What we have taken note of though is that the meeting with the press occurred immediately after the regular weekly meeting of the Cabinet in the same building, and consequently was dubbed by the radio stations as a post-Cabinet press conference.
We don’t know if those responsible for calling the event intended for it to be linked to the day’s sitting of the ministers and their advisors, but we note that the fact that it occurred when it did must have added to the speculation about its purpose and what its content was likely to include.
As Sinckler pointed out, the island was alive with rumours that he was about to tender his resignation. Truth be told, that was only a small part of what was circulating, since the country was also hearing that at least two other members of the Freundel Stuart Cabinet would be resigning, that VAT was going to be increased to at least 20 per cent, and that a variety of spending cuts would be imposed by the Government.
The fact that the press conference contained nothing of the sort did little to dampen the rumour mill. For before the sun had fully set and the news filtered out that Standard & Poor’s had altered Barbados status to negative and hinted at a possible further downgrade, the motives for engaging the press yesterday became the subject of further question.

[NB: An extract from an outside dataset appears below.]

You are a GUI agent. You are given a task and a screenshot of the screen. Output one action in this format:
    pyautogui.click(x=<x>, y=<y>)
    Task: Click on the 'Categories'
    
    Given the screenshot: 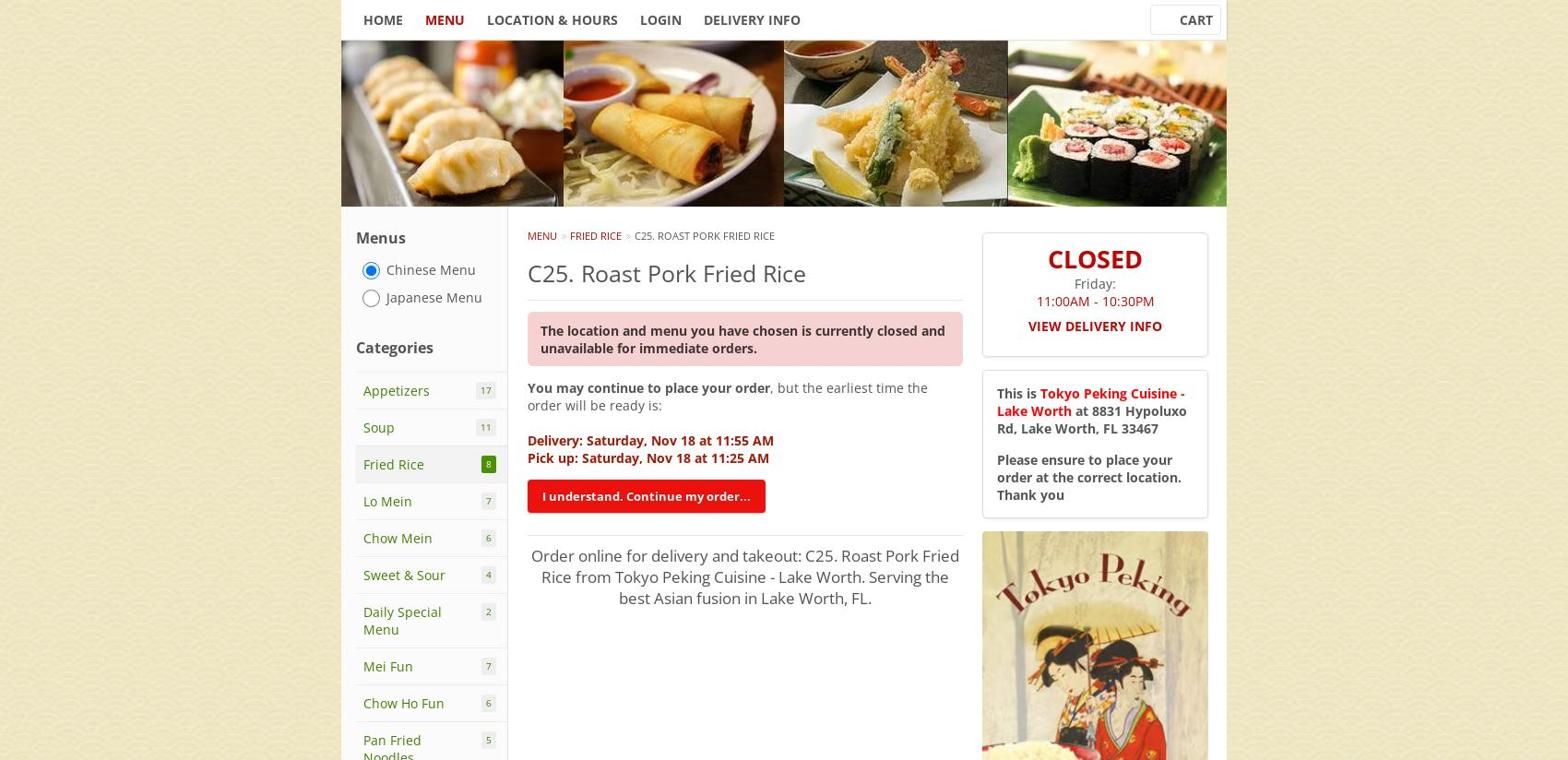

The day ended with some sharing the view that the primary purpose of the meet-the-press session was to create headlines that would blunt any fallout from the S&P announcement.
Short of a Wikileaks-type revelation, we can’t say that Sealy, Sinckler or the Stuart Cabinet had any motives other than what was apparent from the Press conference, but the situation does reinforce a point we have made repeatedly: that the Government needs to develop a routine of discussing with the people, via the press, the business in which it is engaged.
All the rumours before and after the press conference flourished because there was a clear absence of a structured, planned delivery of information on the country’s affairs, especially at this time when there is a clear increase in fears brought on by the uncertainty of the economic climate.
Whatever you may think about the content of the Press conference, the fact is it was a step in the right direction and the people got information they did not have before. The governments of Jamaica and Trinidad do it weekly, so what makes us so different that our leaders do not believe a better informed Bajan leads to a better system of governance.
When press conferences are the exception rather than the rule, and around here they are truly exceptional, rumours will naturally fill the void — and when that happens the ministers really have no moral authority to mount soap boxes and condemn rumour mongering. After all, they create the environment for it.
We now look forward to next Thursday’s post-Cabinet press conference.